Embedding PowerApps into Power BI Reports is a two-step process as they’re typically stand alone pieces of software from Microsoft with their own licensing requirements even though they’re part of the Power Platform which also includes Power Automate, a process automation tool.

First, you have to build a Power BI Report. Second, you have to build a Power App each independent of each other. Then you bring them together by placing the Power App inside of a Power BI Report.

The following video from Guy in a Cube goes into more detail about using Power Apps and Power BI together.

Power App integration can be a great way to give people a way to ask questions or collect other forms of data at the same time they’re viewing a report.

Limitations of Power Apps and Power BI Integration

Integrating a Power App with a Power BI report can enable write-back to a Power BI dataset directly from the Power BI interface which is typically a read only environment. However, there are a number of limitations you should be aware of before investing a lot of time into Power App deployment.

Power BI won’t immediately refresh with new data.

Reports published to PowerBI.com are typically set to refresh based on a schedule or specific time of day when using Import mode. This means that any data written to a data set using a Power App won’t be available until Power BI has its next scheduled refresh. Direct Import mode can be used, but there can be additional licensing costs with Power Apps connected to a SQL database or other common live source of data.

Power Apps must be connected to a data source that is shared with Power BI

Users will need the ability to write to a data set, such as a SharePoint list or Excel spreadsheet saved to OneDrive. This can be managed with groups or through other methods, but it is another part of a report to manage access to above the regular Power BI workspace or Row Level Security (RLS)

Power Apps require an additional license for viewers to use above a Power BI Premium license.

Because Power Apps are a separate product from Power BI the apps have to be licensed separately from a Power BI report. Power Apps allow writing to Excel, SharePoint and the Dataverse without additional licensing costs but SQL server connections typically require premium connectors that have costs associated with them.

Power Apps development is not user friendly or intuitive.

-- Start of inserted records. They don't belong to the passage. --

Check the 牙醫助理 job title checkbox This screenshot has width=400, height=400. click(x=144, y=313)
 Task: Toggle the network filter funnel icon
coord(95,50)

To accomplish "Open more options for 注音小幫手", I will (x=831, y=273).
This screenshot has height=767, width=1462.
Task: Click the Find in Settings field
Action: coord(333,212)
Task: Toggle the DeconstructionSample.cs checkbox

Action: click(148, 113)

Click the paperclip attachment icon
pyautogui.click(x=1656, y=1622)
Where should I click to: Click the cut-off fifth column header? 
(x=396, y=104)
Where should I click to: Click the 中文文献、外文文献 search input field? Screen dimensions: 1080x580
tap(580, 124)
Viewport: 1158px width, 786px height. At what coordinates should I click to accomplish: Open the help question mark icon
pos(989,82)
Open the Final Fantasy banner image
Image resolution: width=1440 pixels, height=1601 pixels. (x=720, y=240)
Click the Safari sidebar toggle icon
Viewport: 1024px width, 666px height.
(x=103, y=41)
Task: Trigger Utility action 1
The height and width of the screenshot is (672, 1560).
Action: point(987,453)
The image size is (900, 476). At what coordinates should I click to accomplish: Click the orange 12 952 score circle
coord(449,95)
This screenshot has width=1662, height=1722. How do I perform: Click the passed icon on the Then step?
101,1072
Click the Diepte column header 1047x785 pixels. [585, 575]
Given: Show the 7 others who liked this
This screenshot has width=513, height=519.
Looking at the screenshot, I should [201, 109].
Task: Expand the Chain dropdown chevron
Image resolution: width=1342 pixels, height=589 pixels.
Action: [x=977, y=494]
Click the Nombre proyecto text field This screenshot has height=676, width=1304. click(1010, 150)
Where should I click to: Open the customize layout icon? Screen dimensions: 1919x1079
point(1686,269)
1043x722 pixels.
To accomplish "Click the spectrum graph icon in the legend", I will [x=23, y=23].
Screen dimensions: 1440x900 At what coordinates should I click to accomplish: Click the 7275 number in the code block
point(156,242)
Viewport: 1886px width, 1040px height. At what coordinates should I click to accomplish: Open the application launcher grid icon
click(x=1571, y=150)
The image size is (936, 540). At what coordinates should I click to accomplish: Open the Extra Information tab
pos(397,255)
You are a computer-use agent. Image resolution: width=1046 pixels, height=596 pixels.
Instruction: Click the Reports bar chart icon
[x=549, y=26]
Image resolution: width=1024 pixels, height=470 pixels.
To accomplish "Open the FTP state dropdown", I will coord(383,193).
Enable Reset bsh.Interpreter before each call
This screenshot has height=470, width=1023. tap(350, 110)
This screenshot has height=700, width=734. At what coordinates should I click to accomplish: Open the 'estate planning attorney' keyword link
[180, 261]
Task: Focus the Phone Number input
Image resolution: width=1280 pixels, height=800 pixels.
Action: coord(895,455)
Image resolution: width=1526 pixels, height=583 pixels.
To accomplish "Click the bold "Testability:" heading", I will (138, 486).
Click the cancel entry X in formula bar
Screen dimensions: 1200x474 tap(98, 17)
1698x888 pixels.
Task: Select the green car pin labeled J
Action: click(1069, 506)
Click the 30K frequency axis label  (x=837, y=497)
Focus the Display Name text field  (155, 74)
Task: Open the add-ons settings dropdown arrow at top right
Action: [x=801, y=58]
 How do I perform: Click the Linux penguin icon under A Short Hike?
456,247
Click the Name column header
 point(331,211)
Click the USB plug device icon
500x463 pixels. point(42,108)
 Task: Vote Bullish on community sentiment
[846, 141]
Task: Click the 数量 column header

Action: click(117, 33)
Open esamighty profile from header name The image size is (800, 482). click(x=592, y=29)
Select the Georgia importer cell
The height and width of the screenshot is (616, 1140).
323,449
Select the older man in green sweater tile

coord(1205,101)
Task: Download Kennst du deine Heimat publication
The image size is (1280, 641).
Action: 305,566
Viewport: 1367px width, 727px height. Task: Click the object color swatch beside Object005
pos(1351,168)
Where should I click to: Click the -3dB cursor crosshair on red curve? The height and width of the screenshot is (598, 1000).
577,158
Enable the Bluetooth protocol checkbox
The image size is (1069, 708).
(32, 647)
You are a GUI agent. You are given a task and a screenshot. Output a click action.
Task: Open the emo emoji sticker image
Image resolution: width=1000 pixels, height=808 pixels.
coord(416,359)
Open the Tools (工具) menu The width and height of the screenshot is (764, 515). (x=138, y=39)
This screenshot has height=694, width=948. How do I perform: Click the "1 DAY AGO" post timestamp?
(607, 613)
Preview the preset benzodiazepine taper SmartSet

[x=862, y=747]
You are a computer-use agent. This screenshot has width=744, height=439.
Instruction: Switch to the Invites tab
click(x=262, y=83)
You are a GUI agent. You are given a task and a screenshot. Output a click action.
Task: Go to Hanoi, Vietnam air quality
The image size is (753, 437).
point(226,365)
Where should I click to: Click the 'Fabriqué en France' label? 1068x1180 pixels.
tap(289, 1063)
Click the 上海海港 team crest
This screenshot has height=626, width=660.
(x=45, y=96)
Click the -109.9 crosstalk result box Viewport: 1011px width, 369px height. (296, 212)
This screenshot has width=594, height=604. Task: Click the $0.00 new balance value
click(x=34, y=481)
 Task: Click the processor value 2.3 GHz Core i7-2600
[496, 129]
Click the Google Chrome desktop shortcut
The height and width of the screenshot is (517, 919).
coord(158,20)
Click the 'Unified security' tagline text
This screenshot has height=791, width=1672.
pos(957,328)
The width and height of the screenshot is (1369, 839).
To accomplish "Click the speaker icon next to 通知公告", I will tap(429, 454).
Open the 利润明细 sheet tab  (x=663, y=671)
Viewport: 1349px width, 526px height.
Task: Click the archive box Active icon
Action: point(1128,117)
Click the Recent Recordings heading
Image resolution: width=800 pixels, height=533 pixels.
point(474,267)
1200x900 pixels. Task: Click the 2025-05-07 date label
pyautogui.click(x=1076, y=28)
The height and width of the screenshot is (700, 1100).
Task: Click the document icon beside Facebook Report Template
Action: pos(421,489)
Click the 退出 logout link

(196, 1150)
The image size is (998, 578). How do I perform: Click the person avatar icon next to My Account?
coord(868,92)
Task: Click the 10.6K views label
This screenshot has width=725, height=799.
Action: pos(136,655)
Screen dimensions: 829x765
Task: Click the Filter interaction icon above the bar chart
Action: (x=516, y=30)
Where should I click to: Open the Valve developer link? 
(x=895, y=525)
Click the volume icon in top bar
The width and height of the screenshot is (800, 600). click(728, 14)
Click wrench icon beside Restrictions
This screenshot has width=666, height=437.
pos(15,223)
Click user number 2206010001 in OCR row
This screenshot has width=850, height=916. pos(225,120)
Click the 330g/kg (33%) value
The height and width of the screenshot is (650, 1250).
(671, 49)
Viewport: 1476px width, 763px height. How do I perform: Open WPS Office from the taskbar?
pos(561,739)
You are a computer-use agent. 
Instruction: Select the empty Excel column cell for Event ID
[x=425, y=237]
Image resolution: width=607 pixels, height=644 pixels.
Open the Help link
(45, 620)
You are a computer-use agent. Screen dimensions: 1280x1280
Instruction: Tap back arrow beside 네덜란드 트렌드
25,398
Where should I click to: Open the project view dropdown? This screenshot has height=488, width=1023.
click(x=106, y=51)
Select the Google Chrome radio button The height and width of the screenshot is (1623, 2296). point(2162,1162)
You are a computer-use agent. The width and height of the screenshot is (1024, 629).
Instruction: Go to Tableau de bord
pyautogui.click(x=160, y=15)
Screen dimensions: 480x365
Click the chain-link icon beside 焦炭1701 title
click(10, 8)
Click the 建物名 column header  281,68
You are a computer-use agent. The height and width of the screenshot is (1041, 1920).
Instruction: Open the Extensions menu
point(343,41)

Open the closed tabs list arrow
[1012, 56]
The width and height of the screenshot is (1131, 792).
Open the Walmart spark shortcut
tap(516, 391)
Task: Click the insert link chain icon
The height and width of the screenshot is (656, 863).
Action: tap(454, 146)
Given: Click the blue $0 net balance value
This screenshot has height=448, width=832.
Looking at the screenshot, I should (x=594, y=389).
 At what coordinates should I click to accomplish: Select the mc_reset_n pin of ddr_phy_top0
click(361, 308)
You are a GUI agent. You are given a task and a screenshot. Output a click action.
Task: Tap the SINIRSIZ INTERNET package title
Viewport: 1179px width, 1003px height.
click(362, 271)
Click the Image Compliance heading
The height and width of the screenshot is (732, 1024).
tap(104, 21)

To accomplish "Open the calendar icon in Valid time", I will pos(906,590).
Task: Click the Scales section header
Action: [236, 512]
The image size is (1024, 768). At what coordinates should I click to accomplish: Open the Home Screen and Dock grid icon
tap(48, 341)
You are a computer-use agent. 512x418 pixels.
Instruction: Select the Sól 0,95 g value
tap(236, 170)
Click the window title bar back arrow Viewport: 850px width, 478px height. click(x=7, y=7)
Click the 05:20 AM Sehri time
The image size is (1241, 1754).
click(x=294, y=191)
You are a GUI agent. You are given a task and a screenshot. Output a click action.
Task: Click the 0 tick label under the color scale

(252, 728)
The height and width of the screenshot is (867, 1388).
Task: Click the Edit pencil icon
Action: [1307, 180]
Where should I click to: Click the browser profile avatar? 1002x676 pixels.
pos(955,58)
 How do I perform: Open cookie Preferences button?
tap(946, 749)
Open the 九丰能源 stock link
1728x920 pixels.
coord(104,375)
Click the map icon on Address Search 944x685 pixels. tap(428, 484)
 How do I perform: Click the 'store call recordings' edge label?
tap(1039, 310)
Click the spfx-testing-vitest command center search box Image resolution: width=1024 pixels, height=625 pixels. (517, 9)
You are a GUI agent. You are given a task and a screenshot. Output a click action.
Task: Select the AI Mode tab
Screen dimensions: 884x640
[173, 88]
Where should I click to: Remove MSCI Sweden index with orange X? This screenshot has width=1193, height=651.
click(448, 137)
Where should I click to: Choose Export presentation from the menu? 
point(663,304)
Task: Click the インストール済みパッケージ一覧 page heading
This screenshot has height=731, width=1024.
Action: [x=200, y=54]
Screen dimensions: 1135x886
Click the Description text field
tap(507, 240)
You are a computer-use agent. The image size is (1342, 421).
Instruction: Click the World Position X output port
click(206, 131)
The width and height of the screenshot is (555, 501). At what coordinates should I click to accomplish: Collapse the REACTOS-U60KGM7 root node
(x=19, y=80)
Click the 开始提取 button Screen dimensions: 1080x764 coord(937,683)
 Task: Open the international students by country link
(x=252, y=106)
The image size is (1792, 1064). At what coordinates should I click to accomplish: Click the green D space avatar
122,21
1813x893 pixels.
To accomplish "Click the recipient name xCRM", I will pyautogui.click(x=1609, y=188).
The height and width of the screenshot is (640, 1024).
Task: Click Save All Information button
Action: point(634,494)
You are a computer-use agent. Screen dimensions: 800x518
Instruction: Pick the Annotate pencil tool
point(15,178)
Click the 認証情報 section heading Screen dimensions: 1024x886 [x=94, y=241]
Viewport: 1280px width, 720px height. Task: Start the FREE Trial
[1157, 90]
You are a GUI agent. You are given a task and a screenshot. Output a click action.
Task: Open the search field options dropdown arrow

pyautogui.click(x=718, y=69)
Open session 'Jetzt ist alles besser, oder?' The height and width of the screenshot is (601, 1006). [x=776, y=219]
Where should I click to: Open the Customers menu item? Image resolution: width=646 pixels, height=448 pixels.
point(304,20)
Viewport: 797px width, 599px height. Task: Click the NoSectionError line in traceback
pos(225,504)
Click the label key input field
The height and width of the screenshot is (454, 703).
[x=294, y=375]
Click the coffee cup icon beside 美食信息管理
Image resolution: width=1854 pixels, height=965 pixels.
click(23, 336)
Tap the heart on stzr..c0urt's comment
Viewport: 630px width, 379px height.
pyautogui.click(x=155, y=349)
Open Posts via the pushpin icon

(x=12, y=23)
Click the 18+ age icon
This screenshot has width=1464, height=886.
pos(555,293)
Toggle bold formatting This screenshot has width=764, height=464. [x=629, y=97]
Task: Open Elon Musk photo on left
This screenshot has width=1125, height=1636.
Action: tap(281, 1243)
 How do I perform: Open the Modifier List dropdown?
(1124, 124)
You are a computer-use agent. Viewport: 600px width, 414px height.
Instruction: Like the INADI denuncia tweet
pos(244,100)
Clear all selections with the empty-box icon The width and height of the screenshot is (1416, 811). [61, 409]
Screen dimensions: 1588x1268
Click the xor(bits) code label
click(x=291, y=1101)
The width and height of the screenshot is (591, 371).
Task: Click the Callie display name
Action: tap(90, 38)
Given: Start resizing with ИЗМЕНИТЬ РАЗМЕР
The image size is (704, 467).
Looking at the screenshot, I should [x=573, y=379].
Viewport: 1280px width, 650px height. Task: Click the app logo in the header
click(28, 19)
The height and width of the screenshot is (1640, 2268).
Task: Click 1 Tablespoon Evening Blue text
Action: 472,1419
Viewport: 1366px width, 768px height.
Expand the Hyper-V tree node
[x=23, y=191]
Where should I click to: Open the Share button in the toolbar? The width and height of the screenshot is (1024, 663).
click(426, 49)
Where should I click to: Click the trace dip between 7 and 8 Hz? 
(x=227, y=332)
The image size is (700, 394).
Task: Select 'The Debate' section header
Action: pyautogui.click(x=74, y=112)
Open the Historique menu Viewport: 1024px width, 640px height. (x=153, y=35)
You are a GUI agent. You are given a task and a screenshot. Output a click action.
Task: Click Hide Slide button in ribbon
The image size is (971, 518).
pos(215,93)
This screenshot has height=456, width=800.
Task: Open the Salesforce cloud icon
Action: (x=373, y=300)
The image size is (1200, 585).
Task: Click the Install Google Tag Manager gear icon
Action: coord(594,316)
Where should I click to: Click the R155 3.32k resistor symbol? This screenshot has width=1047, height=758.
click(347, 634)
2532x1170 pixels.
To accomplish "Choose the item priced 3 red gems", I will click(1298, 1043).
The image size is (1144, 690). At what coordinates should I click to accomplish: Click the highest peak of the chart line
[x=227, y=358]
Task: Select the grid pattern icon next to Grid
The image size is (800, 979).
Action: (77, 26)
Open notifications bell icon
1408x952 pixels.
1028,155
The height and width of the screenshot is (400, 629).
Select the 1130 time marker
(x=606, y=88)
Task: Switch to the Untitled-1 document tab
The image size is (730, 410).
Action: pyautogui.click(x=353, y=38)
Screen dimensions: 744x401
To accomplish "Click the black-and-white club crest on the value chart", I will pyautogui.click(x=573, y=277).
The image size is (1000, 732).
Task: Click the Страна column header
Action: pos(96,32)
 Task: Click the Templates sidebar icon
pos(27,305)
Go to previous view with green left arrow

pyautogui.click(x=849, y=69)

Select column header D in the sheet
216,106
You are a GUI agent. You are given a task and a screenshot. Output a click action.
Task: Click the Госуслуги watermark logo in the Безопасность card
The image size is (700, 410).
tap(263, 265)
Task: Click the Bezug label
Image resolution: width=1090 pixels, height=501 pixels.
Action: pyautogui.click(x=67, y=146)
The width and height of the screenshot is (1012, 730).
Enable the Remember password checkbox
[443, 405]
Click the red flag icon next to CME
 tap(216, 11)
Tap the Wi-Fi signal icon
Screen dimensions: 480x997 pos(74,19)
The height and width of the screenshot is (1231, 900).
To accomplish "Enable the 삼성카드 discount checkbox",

The biggest drawback to using the Power App platform is how difficult they are to create. The app builder is not intuitive, apps are generally bad at scaling between different screen sizes, and formatting an app to your liking can be a frustrating time-consuming process.

Power Apps are still worth trying.

Even with the limitations of the product, we still recommend people give it a try. We have seen experienced Power Apps developers create beautiful solutions that work quite well. However, we would caution people new to the platform to set aside a decent amount of time to learn it, utilize premade templates whenever possible, and start with modest expectations.

Add Notes to Reports to Avoid Comments

Sometimes the best comment is no comment at all. When developing Power BI reports, invest time in adding information to commonly asked questions directly into the report.

For reports where there are many viewers across departments or in large organizations it can be beneficial to add notes, disclaimers, and instructions directly into published reports so they know who to contact with questions. It’s fairly common that the report developer and the people generating the data behind the report who are best suited to explain it are not in the same department. For example, a Business Intelligence Developer might work in IT and build reports based on data generated by the Accounting Department.

Conclusion

Adding comments to a Power BI report is quick and easy using the comments panel with a published report. Use the @ symbol and a person’s name to tag them into the conversation. They’ll receive a notification in their e-mail as a prompt to follow-up.

A common solution to collect data from a Power BI Report is to embed a Power App. Power Apps are a low-code app development platform from Microsoft that supports direct embedding into Power BI. They can be extremely useful, but we caution people new to Power Apps to have modest expectations and start with a simple form due to the complexity of the platform.